Embodying helps us use tools. When we use a screwdriver, our mind extends to claim the tool as an extension of ourselves. A professional cricket player, or musician, quite literally becomes one with their bat/instrument as their human minds extends its proprietorship of the implement.

More recently, the digital world has led to many more opportunities for embodiment. Embodying is what makes video games so immersive and thus so much fun. Likewise, social media gives us a chance to curate our identity, and the resulting digital persona can feel so much cooler, more controllable and valid than the physical self.

There is a cost of this embodiment, however.
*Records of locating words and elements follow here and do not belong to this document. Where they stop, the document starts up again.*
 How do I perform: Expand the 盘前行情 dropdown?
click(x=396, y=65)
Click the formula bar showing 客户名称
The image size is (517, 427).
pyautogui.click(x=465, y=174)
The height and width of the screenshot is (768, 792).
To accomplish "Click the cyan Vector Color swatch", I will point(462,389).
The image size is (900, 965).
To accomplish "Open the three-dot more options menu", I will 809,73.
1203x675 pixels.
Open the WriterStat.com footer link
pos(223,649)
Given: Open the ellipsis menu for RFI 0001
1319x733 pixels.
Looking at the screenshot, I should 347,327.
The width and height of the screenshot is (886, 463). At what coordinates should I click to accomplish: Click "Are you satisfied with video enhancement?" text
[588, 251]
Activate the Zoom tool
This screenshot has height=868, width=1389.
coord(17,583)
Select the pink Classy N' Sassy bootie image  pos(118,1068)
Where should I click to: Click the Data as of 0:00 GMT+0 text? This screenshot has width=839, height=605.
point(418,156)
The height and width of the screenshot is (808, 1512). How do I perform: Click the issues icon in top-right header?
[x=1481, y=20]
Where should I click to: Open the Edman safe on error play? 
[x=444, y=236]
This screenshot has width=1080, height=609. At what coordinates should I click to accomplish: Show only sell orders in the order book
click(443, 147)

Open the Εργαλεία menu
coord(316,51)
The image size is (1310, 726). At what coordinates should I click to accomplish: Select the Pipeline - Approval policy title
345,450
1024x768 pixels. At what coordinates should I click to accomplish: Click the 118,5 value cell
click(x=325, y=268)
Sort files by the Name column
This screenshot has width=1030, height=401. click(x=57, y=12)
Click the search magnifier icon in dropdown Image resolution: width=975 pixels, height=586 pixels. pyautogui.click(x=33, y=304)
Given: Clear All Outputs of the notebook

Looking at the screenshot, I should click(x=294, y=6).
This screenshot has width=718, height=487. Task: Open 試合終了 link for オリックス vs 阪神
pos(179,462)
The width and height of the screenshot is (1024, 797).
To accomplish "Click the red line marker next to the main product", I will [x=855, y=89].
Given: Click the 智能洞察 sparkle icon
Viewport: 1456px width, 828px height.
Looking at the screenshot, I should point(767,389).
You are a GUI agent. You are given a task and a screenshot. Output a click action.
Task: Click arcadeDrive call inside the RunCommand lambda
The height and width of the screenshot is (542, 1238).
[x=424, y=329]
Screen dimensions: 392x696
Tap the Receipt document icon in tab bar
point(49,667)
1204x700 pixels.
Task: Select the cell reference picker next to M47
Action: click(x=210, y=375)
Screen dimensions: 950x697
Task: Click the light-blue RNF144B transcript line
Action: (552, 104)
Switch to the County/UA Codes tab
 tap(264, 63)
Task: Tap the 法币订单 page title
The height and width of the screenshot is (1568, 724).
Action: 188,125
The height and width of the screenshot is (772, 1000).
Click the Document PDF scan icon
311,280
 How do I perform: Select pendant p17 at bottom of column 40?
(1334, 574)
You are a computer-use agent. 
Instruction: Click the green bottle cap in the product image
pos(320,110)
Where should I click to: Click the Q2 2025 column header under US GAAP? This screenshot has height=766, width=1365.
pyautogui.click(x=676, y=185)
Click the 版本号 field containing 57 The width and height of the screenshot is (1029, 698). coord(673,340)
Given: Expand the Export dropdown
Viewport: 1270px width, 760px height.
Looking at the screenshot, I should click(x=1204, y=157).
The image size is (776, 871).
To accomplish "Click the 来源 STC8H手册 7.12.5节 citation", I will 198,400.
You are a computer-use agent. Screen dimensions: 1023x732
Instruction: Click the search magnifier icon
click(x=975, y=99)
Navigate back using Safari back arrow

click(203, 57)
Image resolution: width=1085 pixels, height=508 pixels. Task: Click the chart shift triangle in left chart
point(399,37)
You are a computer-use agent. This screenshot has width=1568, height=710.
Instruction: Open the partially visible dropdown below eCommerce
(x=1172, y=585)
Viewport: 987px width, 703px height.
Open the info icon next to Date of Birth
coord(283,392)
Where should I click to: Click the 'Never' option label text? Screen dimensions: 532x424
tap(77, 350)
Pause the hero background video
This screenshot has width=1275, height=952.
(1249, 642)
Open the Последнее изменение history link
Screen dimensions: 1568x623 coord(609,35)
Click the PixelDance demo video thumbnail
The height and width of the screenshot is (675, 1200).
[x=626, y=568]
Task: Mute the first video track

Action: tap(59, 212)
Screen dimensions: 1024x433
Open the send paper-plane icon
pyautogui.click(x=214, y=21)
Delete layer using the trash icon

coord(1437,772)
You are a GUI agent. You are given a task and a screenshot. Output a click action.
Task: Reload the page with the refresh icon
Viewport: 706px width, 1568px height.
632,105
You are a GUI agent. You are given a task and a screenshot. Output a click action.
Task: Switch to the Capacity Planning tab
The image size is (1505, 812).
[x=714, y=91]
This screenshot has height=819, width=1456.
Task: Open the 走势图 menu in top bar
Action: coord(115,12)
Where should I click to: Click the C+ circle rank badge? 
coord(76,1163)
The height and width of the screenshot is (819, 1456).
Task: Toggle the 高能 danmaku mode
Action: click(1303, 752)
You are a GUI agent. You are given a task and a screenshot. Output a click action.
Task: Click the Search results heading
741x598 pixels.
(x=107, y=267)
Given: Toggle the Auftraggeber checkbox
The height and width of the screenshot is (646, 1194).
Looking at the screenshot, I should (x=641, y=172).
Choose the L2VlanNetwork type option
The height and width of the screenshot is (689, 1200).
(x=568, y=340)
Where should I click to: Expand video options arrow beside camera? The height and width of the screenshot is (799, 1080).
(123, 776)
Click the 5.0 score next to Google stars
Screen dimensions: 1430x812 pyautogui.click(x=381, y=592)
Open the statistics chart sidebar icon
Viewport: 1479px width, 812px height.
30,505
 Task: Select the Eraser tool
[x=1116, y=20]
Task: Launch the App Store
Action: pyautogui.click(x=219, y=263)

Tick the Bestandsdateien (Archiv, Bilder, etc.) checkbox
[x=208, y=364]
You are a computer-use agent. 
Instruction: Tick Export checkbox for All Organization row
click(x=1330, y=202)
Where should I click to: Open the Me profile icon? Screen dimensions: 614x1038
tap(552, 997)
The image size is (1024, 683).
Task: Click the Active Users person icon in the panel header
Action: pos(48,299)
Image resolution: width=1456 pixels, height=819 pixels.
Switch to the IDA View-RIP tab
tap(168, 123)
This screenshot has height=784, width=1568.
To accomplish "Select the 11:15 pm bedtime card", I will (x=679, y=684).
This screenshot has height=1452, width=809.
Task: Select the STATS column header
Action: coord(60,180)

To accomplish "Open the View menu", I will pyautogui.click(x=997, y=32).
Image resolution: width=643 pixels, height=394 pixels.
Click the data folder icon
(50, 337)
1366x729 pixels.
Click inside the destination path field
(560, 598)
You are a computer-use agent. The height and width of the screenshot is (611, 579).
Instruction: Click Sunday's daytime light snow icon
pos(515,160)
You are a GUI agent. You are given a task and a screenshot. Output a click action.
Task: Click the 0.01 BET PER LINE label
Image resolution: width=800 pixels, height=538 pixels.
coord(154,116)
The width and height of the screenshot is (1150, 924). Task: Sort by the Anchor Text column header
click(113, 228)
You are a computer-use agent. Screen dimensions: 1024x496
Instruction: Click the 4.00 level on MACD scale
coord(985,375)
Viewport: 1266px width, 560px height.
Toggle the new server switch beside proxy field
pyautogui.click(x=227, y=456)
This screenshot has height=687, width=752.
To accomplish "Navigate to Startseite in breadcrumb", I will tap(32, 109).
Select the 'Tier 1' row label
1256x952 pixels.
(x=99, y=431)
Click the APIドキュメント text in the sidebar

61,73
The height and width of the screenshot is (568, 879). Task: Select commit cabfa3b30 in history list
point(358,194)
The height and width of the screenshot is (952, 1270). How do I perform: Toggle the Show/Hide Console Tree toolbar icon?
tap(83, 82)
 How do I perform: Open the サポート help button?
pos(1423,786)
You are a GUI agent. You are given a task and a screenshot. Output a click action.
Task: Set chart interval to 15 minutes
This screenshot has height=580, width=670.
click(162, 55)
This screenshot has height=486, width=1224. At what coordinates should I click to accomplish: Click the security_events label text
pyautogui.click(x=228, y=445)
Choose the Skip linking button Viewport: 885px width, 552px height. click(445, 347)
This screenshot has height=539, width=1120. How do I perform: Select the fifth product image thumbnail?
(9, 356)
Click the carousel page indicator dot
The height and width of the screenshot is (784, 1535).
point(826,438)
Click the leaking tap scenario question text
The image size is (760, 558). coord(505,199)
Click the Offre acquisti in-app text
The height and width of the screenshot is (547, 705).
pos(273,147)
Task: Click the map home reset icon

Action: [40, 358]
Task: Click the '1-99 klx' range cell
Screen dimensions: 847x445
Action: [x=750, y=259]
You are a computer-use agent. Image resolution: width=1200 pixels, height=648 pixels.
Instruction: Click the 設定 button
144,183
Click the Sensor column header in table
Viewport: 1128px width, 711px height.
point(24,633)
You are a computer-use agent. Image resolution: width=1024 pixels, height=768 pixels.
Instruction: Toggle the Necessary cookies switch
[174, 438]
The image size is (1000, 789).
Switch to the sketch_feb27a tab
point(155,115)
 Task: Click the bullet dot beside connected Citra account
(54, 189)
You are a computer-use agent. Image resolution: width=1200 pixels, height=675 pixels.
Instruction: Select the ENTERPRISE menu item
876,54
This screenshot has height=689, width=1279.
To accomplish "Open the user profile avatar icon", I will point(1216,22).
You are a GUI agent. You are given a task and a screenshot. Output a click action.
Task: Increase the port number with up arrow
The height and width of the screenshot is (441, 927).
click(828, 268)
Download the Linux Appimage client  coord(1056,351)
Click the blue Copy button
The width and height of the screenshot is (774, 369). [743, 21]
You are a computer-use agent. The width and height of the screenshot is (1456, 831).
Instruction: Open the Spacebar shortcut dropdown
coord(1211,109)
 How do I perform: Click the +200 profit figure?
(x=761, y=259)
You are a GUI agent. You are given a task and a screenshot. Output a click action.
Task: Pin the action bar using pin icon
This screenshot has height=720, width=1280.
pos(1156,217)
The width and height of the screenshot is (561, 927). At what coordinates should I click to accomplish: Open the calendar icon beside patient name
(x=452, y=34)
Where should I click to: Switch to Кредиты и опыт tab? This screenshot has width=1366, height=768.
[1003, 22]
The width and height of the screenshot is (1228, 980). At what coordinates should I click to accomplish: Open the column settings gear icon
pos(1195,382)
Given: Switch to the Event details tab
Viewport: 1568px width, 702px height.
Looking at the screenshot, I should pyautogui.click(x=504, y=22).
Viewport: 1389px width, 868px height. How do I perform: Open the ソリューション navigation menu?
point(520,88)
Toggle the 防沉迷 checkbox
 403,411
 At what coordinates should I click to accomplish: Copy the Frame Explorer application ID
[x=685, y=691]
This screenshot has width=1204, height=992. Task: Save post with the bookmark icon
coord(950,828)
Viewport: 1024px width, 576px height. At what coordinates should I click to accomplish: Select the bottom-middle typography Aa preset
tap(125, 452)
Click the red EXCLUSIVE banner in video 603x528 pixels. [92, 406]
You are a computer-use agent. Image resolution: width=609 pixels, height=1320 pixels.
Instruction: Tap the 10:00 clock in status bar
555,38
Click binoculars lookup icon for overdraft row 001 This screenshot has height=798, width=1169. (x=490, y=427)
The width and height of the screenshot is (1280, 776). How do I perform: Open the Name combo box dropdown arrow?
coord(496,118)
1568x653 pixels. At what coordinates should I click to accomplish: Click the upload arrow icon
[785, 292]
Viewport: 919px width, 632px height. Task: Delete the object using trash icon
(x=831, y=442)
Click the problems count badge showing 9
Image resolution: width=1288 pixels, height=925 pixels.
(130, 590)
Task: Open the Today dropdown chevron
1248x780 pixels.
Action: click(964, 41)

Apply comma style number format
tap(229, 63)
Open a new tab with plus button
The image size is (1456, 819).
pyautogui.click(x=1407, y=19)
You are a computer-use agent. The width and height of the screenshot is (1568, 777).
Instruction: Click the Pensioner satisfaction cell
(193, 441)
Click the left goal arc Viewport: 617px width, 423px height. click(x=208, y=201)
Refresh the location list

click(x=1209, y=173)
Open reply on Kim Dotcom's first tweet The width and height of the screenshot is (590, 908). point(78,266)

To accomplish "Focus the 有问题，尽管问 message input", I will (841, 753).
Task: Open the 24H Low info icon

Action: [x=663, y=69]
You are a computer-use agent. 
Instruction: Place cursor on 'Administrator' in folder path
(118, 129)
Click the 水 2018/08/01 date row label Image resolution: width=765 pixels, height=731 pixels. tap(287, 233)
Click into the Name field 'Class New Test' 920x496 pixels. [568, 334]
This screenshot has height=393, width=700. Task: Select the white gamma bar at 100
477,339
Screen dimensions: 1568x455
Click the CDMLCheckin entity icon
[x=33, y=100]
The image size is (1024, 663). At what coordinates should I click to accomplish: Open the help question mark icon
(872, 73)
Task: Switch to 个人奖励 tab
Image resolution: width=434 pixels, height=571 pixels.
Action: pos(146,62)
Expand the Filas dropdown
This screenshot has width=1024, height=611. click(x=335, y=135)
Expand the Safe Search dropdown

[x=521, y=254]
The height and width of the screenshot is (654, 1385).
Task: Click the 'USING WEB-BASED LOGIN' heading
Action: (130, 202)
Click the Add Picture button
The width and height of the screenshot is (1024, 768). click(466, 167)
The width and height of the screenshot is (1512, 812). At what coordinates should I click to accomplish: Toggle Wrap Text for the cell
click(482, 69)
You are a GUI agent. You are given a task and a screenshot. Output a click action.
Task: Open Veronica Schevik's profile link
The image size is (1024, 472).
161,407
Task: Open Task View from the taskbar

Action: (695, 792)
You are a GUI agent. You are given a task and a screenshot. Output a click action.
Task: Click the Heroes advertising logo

Most parents will have observed the resistance of their kids when it’s time to turn off their devices. The period after the device is turned off is followed by the general grumpiness of the digital hangover. Have some sympathy for these kids! They are undergoing a separation from their embodied selves: it’s like losing a limb!

And the flipside of this increased embodiment with the digital avatar is the disembodiment from our real human form.

Losing connection with your physical body might not be such a bad thing if you’ve grown up with a strong, unspoken connection to your physical form. This lifelong connection is an anchor to physical reality. But for digital natives, who’ve spent large chucks of their developmental years online, this physical connection can’t be assumed. Digital native may find their body to be an object of puzzlement at best, of alienation and disgust at worst.

When we seek to understand the harms of cyberbullying, we have to consider the effect of embodiment to the digital self and disembodiment to the physical self.